Eric ________________________________ From: Jon Lewis <jlewis@lewis.org> Sent: Friday, May 16, 2025 9:46 AM To: Eric C. Miller via NANOG <nanog@lists.nanog.org> Cc: Eric C. Miller <eric@ericheather.com> Subject: Re: Sudden surge in CGNAT blacklisting
On Thu, 15 May 2025, Eric C. Miller via NANOG wrote:
Has anyone else experienced a sudden increase in the past 2 weeks of blocks getting flagged as "VPN" or "Proxy?" We have some older leased space from HE and Cogent that got hammered seemingly all at once. We've started accelerating our migration to our ARIN space, but it's still odd why it's all of a sudden.

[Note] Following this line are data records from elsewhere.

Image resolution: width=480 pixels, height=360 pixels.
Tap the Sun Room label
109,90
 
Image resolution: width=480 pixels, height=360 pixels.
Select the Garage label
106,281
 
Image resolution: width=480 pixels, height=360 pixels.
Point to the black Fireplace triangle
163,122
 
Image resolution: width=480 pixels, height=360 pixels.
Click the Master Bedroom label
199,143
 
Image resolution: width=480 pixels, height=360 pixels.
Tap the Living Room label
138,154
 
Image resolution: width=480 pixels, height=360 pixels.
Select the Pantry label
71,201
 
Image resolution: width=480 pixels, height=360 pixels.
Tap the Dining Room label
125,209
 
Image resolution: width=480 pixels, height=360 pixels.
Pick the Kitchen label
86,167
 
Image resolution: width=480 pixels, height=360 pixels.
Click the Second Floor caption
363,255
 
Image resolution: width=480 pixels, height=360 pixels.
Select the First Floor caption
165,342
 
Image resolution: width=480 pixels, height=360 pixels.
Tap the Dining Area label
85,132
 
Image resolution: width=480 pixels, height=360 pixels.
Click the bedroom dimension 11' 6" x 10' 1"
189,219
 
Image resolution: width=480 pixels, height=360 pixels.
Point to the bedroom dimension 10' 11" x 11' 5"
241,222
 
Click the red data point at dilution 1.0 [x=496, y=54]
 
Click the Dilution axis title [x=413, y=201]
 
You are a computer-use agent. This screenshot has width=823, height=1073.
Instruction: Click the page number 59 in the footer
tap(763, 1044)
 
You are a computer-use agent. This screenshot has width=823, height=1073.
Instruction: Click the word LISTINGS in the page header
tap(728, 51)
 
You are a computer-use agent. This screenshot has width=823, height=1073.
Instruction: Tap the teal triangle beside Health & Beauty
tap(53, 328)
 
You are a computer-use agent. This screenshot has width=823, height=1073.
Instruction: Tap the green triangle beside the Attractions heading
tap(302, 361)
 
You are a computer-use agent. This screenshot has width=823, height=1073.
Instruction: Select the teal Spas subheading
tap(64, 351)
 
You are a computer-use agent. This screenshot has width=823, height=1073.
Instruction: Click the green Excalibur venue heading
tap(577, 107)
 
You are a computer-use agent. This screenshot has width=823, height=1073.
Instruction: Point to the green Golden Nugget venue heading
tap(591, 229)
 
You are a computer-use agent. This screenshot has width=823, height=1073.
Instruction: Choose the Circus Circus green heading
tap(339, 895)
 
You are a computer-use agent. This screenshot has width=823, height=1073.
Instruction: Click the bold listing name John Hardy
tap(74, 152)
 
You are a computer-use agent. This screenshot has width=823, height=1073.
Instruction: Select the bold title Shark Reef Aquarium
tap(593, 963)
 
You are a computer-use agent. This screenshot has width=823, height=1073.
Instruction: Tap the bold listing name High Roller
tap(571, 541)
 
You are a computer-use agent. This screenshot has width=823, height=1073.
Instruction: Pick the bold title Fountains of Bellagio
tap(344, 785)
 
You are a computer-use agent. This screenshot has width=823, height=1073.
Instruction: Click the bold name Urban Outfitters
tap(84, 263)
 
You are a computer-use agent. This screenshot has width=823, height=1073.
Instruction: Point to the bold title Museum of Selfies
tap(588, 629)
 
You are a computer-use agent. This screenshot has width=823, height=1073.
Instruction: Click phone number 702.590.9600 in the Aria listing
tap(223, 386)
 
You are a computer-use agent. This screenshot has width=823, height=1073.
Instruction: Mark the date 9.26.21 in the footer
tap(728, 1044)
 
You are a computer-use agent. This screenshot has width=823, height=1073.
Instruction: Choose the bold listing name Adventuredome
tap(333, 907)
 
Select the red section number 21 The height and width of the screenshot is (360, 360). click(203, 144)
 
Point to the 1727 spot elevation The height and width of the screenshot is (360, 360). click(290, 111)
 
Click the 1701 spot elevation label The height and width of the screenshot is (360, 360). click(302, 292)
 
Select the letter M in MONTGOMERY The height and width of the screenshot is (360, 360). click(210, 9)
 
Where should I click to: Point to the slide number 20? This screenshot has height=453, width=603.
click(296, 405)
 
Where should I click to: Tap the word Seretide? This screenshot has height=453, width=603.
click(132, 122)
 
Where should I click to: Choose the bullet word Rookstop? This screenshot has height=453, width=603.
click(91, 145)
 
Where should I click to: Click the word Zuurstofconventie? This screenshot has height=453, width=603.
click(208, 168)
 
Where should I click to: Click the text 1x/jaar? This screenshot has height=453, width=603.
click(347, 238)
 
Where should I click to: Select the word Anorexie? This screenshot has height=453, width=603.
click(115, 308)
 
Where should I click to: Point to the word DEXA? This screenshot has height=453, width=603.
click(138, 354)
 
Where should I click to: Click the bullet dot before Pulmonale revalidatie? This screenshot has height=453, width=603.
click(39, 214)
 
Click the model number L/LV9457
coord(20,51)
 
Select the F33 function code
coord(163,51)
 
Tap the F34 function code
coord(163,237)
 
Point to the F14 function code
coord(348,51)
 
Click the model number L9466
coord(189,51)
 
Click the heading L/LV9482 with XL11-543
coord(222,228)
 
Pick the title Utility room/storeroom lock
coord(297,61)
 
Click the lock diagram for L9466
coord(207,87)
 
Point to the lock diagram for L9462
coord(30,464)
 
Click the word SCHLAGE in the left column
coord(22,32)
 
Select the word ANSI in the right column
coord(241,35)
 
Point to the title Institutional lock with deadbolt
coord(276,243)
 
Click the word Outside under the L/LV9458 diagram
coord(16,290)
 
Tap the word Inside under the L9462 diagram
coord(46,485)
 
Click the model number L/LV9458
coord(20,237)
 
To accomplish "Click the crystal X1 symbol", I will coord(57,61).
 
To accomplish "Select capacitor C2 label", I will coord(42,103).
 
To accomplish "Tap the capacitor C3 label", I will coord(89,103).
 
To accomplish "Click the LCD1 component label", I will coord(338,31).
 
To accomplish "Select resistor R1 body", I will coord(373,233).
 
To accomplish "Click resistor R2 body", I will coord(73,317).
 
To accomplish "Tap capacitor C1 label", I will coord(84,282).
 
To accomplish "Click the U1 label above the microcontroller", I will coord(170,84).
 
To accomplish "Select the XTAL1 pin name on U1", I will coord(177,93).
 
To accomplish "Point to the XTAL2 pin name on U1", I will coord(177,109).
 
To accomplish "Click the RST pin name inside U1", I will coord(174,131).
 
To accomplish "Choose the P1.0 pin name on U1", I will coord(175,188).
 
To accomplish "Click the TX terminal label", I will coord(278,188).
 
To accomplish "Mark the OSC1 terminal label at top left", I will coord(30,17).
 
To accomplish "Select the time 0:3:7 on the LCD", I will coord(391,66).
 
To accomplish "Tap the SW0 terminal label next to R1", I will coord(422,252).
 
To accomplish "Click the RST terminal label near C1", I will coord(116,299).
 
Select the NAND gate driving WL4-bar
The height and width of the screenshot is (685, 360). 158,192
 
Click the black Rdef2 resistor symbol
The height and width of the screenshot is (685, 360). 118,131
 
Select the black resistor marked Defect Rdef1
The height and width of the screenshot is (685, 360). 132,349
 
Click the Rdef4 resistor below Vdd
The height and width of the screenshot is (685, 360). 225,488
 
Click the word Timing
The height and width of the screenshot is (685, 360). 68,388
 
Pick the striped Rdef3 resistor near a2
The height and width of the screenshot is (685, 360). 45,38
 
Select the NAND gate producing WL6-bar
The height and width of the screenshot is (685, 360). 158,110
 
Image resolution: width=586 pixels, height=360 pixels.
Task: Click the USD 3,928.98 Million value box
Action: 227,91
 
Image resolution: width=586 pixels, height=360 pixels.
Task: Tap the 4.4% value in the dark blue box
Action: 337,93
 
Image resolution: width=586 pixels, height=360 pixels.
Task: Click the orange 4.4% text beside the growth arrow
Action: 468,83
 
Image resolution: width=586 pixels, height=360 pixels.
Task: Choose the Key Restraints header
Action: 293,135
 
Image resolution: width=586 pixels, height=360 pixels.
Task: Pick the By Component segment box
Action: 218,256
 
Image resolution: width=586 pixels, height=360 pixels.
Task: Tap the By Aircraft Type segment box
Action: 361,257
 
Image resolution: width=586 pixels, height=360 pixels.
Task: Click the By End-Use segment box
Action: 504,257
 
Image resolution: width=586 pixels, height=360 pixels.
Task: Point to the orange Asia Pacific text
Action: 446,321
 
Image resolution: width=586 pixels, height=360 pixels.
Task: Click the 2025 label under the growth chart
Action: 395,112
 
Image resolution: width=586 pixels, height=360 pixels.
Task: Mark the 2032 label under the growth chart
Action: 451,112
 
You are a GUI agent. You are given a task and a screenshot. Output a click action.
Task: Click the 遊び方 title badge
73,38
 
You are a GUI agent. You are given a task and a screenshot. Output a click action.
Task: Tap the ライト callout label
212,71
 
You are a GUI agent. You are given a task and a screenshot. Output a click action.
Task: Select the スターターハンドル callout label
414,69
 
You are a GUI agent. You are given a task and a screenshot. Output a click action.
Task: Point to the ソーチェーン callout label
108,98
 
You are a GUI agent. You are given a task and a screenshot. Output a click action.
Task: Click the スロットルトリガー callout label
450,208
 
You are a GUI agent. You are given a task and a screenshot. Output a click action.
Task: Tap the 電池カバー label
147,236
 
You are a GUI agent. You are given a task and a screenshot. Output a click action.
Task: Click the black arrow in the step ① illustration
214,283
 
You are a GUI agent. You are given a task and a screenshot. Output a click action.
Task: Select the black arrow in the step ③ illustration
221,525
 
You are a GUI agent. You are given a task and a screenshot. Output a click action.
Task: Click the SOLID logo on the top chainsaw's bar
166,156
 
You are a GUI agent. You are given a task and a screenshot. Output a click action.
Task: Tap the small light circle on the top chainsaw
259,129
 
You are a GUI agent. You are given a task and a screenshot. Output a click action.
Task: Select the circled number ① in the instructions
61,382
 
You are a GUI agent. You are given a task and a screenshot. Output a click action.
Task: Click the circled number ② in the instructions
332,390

Most of the addresses are between 32:1 and 256:1 CGNAT pool IPs, and there are other 256:1 IPs that remain unaffected. Each customer behind an IP is in the same subdivision.
You're getting away with 256:1 CGNAT and not having customers run out of ports?
Flagged (and presumably blocked) by who / what sorts of services/networks?
Have you done anything (SWIPs, suggestive PTRs, etc.) to indicate to outsiders that the IP blocks in question are CGNAT?
I know some VPN providers have utilized NAT for years, and some content providers (i.e. streaming services) have played a years long game of cat & mouse / whack-a-mole trying to block these VPNs to prevent "out of region" eyeballs from accessing content they're not supposed to be permitted to see. To their algorithms, I wouldn't be surprised if VPNs using NAT and service providers using CGNAT were indistinguishable.
CGNAT is an unfortunate fact of life for many service providers in a world that's running out of v4 space but unwilling to fully (or even mostly) transition to v6...so I would hope nobody is blocking service provider CGNAT space intentionally.